(Görev Tanımı a)
Alıntıya göre o dönemin müzik sektörünü oluşturan kalemlerin tamamını sırala.

(Alıntı)
· · · ·

1800’lü yıllarda canlı müzik icra ederek hayatınızı kazanan bir sanatçı olduğunuzu düşünün. Önce 1857’de Fonatograf diye bir şey çıkıyor. Ses dalgalarını cama ya da kâğıda yazabiliyor ama henüz geri okuyamıyor. Haliyle anlamıyorsunuz ilkin. Sonra 1877’de Edison fonografı geliştiriyor. Böylece kaydedilen ses kayıtlarının da geri okunması söz konusu oluyor. Yani ilk ses kayıt cihazı kullanıma giriyor.
“N’oluyor ya?” diye bir irkiliyorsunuz. 20. yüzyıl başlarıyla birlikte de ilk gramofonlar yaygınlaşıyor. Şimdi o dönemin bir müzisyeni olarak ne düşünürdünüz? Muhtemelen herkesin evinde gramofon olacaksa beni canlı dinlemeye kim gelir diye düşünür, artık kim nota kâğıdı alır ki diyebilirdiniz. Müziğe ulaşmak bu kadar kolaylaşmışken eskisi kadar enstrüman satılacak mı da diyebilirdiniz.
Bunların hepsi sorulmuş. Gramofonların yaygınlaşması ilk etapta sektörde dehşet yaratmış.
O zamanlar müzik sektörü dediğimiz şey canlı icra, enstrüman satışı ve basılı hale getirilmiş notaların satışından ibaret. Bu alanda çalışanlar gramofona karşı mesafeli ve tepkili duruyor ilkin. Nihayetinde kayıtlı müzik olunca “kim bunlarla ilgilenir ki aç kalırız” diye düşünüyorlar.

· · · ·

(Liste İçeriği)
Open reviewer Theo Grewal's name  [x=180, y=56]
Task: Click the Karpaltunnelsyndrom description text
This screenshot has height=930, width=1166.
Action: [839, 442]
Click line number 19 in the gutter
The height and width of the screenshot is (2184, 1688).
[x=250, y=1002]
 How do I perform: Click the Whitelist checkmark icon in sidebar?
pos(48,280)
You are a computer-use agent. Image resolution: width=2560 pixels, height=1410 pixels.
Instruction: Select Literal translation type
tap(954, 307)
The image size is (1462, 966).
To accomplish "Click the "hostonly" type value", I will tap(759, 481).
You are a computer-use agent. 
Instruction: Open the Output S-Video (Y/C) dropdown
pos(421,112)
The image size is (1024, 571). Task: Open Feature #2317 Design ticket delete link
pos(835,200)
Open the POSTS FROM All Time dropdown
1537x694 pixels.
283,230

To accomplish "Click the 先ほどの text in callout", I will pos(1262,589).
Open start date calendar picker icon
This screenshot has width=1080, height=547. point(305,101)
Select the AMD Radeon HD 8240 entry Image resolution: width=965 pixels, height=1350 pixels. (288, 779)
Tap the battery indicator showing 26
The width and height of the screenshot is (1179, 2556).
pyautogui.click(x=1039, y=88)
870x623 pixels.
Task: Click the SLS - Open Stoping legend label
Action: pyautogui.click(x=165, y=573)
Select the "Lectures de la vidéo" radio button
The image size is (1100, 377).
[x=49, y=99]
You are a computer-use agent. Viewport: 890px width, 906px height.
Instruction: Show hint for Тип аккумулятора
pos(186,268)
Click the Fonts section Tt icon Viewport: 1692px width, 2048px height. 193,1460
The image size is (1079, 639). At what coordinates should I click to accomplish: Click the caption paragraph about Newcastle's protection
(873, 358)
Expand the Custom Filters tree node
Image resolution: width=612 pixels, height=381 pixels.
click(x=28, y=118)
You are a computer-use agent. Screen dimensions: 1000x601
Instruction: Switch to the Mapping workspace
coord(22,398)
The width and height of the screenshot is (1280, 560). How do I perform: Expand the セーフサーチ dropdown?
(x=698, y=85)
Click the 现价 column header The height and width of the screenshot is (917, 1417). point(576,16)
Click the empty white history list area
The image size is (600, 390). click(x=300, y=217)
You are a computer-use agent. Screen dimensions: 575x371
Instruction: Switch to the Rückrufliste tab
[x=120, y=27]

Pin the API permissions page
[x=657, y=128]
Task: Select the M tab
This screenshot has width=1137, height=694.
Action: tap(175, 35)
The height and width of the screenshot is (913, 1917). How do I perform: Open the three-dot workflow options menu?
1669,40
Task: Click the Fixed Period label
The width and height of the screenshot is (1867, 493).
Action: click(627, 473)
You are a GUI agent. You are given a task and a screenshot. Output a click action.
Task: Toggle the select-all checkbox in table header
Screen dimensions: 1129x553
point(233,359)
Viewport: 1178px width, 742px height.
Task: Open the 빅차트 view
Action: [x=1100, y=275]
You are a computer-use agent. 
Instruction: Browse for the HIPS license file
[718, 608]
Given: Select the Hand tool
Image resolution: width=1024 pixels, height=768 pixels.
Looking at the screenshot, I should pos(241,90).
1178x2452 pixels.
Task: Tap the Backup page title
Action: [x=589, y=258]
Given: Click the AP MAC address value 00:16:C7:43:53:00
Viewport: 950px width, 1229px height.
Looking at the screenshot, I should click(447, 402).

· · · ·

(Görev Tanımı b)
Listede "Given: Select the Hand tool" ifadesini içeren satırdan başlayıp listenin son satırına kadar tüm satırları aynen yaz.

(Görev Sonucu a)
- Canlı icra
- Enstrüman satışı
- Basılı hale getirilmiş notaların satışı

(Görev Sonucu b)
Given: Select the Hand tool
Image resolution: width=1024 pixels, height=768 pixels.
Looking at the screenshot, I should pos(241,90).
1178x2452 pixels.
Task: Tap the Backup page title
Action: [x=589, y=258]
Given: Click the AP MAC address value 00:16:C7:43:53:00
Viewport: 950px width, 1229px height.
Looking at the screenshot, I should click(447, 402).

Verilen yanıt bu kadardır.